Tatro has a full arsenal of tricks and tactics he uses from the moment he picks up a big buck's track.

"I like to see what the buck is doing," he said. "Whether it's with a doe, looking for a doe, feeding or headed to its bed. If the buck is with a doe, it's usually easier to catch up with and shoot because it's distracted. With other things on its mind, like breeding that doe, it will make more mistakes, and be less cautious.

"A couple of times, I've jumped the buck, and it didn't run because I didn't spook the doe.

"The buck wasn't leaving unless the doe was leaving too. You have to get really close to a buck and spook it to get it to leave a hot doe.

"If bucks are feeding, they're probably going to bed down soon. I can tell this because they meander when they feed, instead of walking in a straight line, like when they're looking for hot does. I take my time and check out the sign before I commit to an all-out trailing job.

"If the buck is going to bed down, I don't push it. Going slowly, I can almost walk right up to it on his backtrack. They almost always spot you or smell you first.

"I like to make a loop around the buck and keep the wind in my favor," Tatro stated. "I also like to get into an area where I can see better too. Big bucks like to bed down in the edge of thick cover so they can escape through the thick stuff if they have to, or run through the open stuff if a predator comes in through the laurel.

"Most times," he continued, "I get busted, and the buck bounds off. Then I have to make a quick decision, whether to follow, wait, or make a cut on him.

"This all depends on circumstances like conditions in the woods, if the walking is noisy or not, the prevailing wind, if I have it in my favor, how close I was when I jumped the deer, and how the buck reacted. Sometimes it's just a 'gut feeling' or instinct that makes me choose what I'm going to do.

"It also depends on how well I know the area I'm hunting, if I've jumped this buck before and if he has certain habits that I'm familiar with.

"I'll make a cut on a deer if I think I know where it's going and I can get there first, and downwind. If I jumped the deer and I don't think it's too spooked, I'll chase right after it for 75 yards or so. I've killed a few bucks that ran a short ways then stopped to look back to see if I was following.

"Be ready, though: A buck surprised this way gives you about two seconds before he takes off again.

"If I get real close to a buck and jump it, then I have to wait for the buck to calm down before I start tracking it again," Tatro said. "One of the toughest bucks to kill is the one that knows he's being followed. It'll play games with you like making small fishhook loops so it can watch its backtrack.
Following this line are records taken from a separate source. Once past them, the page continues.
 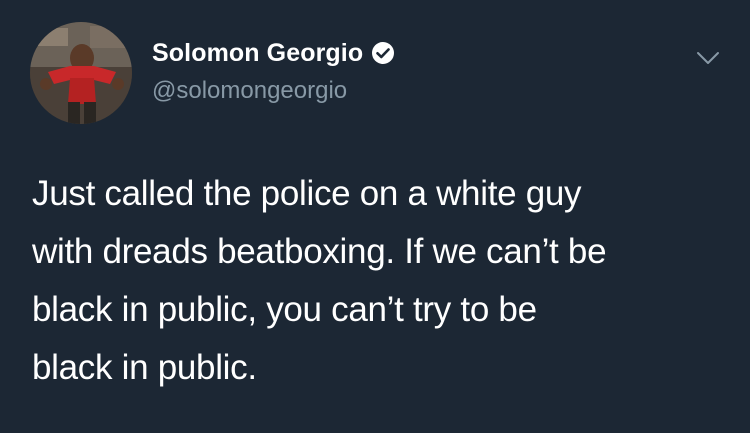 I want to click on avatar, so click(x=81, y=73).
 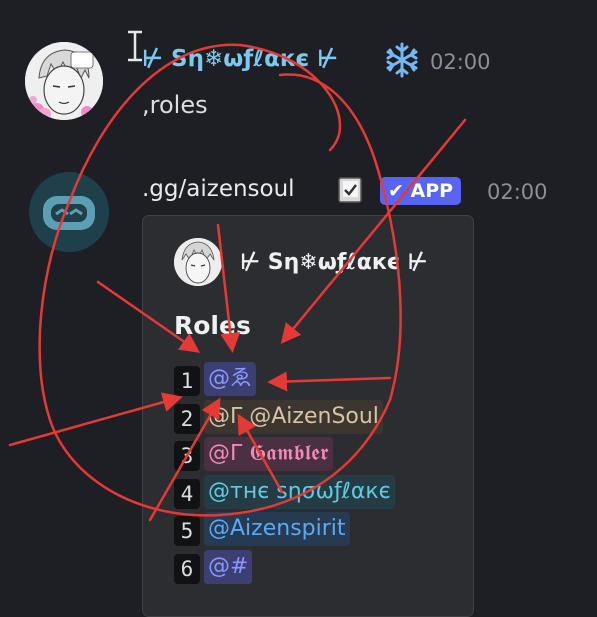 I want to click on app-badge: ✔ APP, so click(x=421, y=191).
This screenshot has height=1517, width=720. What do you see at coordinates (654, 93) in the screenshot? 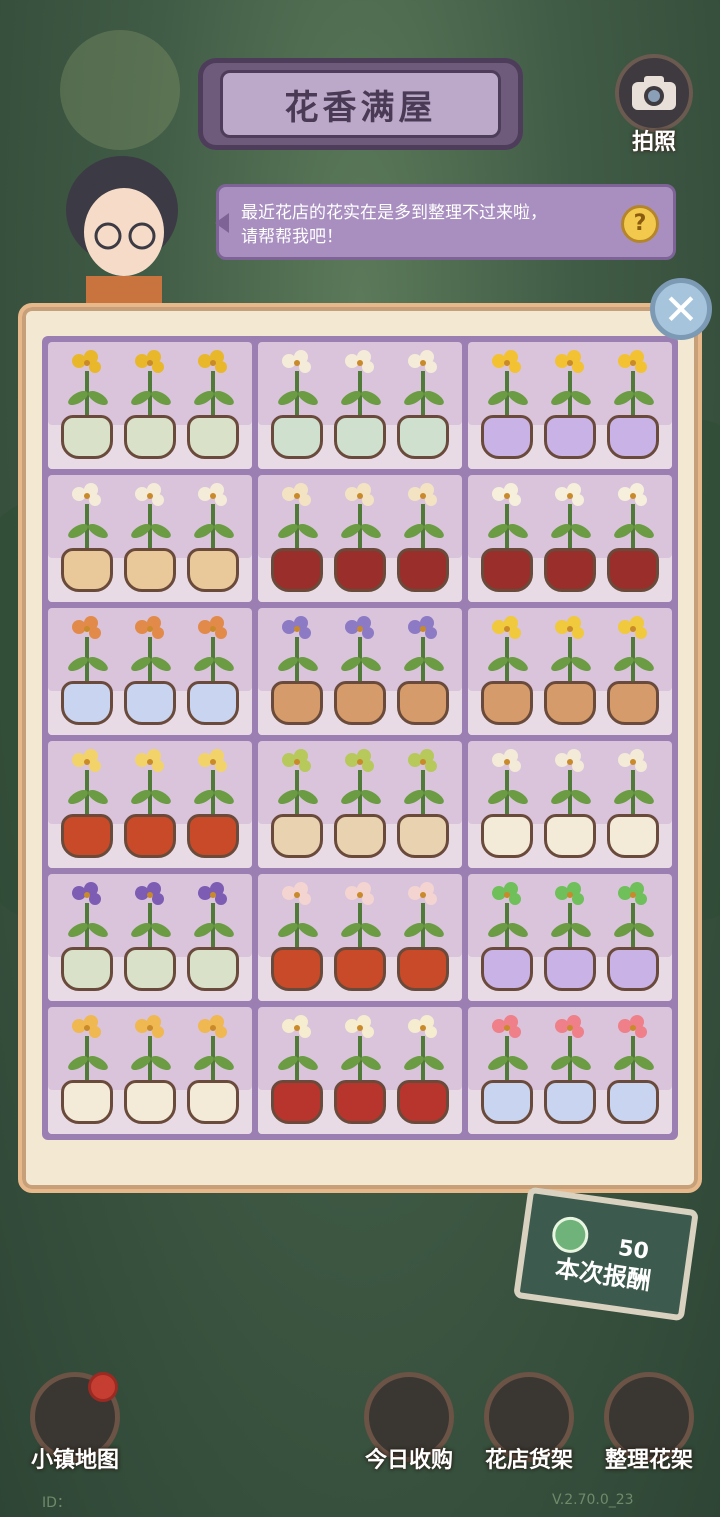
I see `camera-icon` at bounding box center [654, 93].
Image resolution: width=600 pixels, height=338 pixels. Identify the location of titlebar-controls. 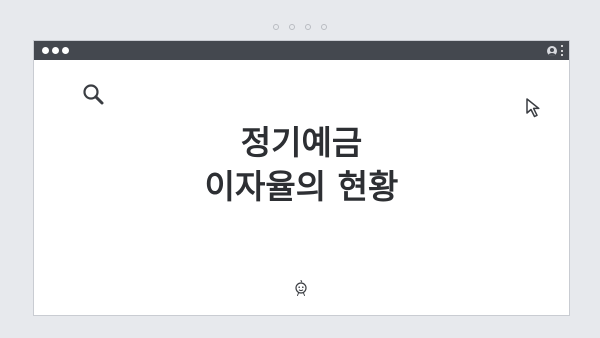
(555, 50).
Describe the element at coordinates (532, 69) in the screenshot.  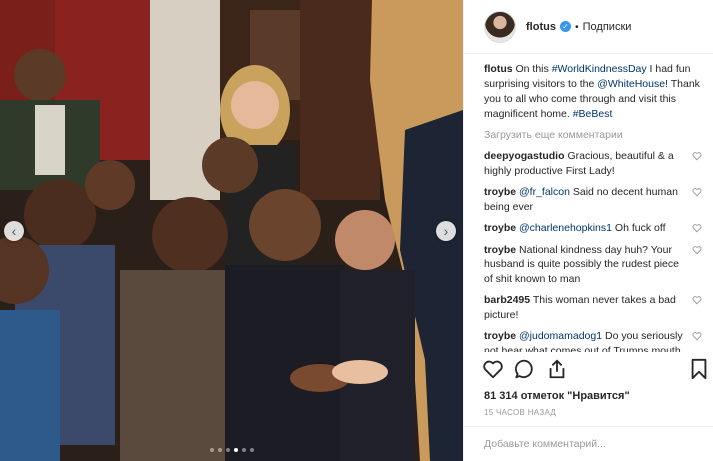
I see `caption-fragment: On this` at that location.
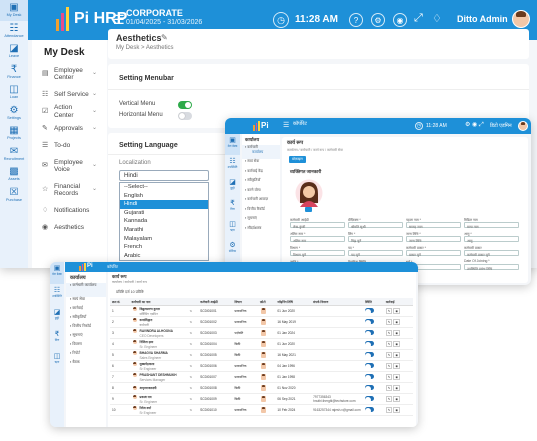 This screenshot has height=441, width=537. What do you see at coordinates (193, 302) in the screenshot?
I see `column-header` at bounding box center [193, 302].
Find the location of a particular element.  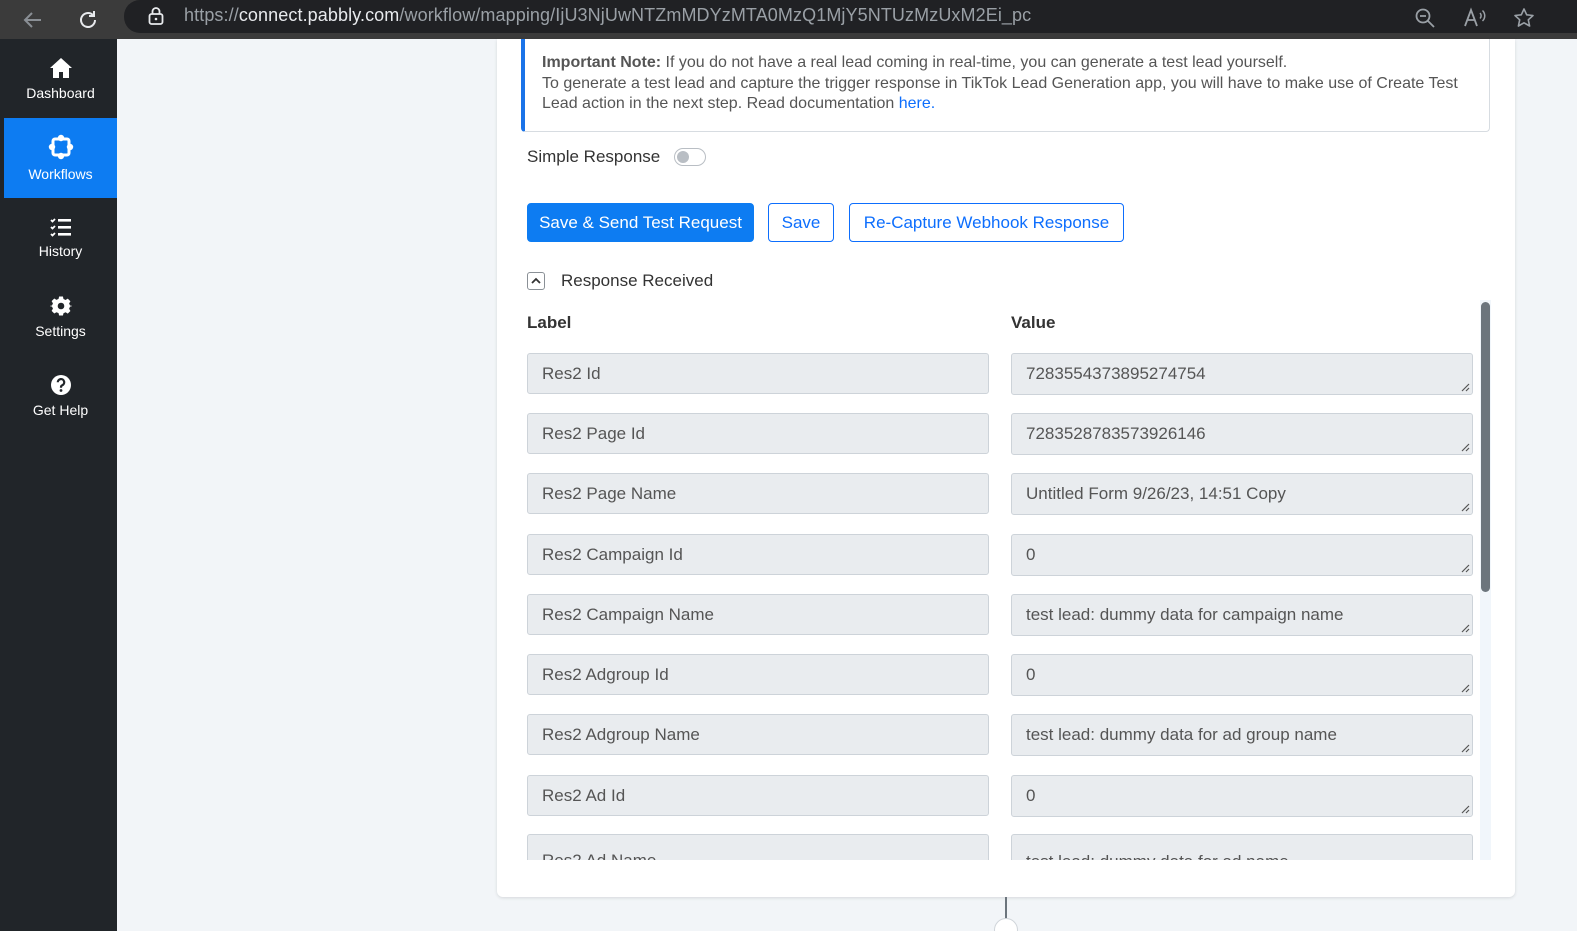

row-label-field: Res2 Ad Id is located at coordinates (758, 796).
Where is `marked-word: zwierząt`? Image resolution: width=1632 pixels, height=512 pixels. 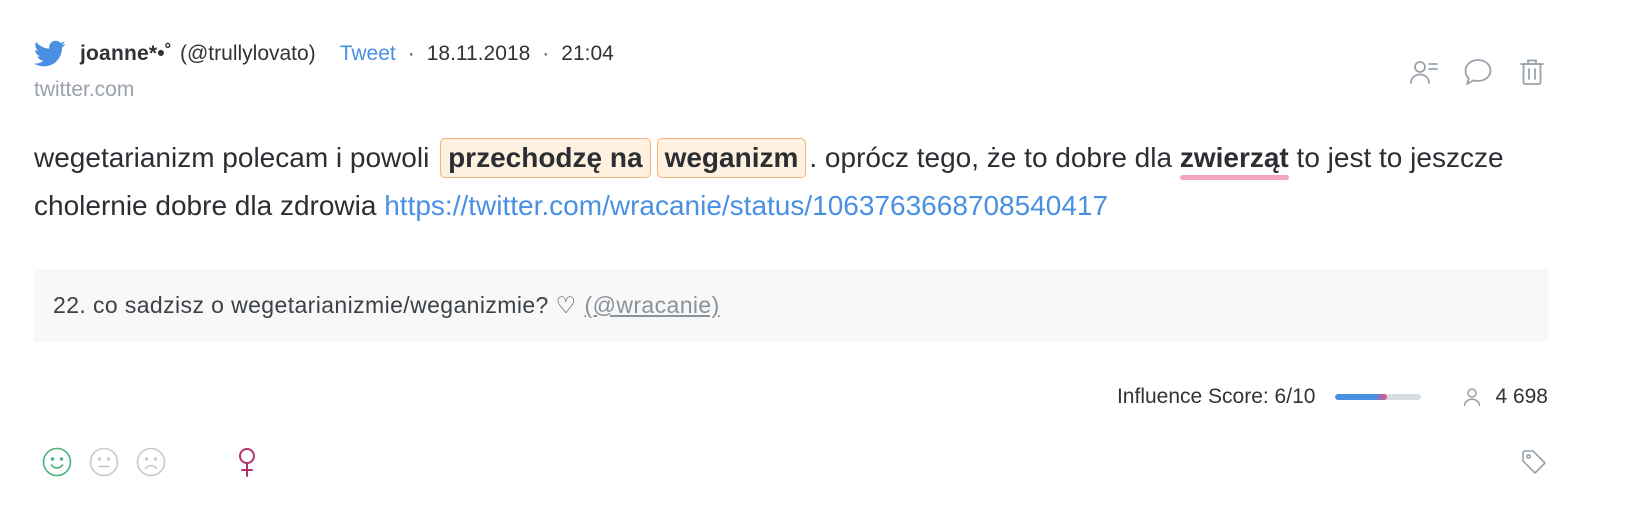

"It's hard to get a shot at this buck that constantly keeps just out of sight. If I work a buck like this all day, I can usually get a crack at it. You can anticipate this when you notice that the buck will bound for a few hundred yards, stop and mill around a little bit and then bound again. Some of their tricks are amazing."


"I'll start following a big buck track any time during the day. It doesn't matter if it's 8 a.m. or 3:30 p.m. If it's a fresh track, I'm following it," Tatro declared.

"You never know, this buck could be just over the next knob. What do I have to lose? I can take a stand and hope for a big buck to walk by, or I can follow this track where I know there is a big buck at the end. I'm always confident that whenever I start out on a track, I will catch up with a big buck."

How many deer hunters can say that their name is in the record book for shooting the biggest buck in the state -- even once? Not many!

How many deer hunters can say that their names are in the record book for shooting two state-record bucks?

No one but Bill Tatro. Try using his tactics this season, and see if you'll be the one to bump him out of first place!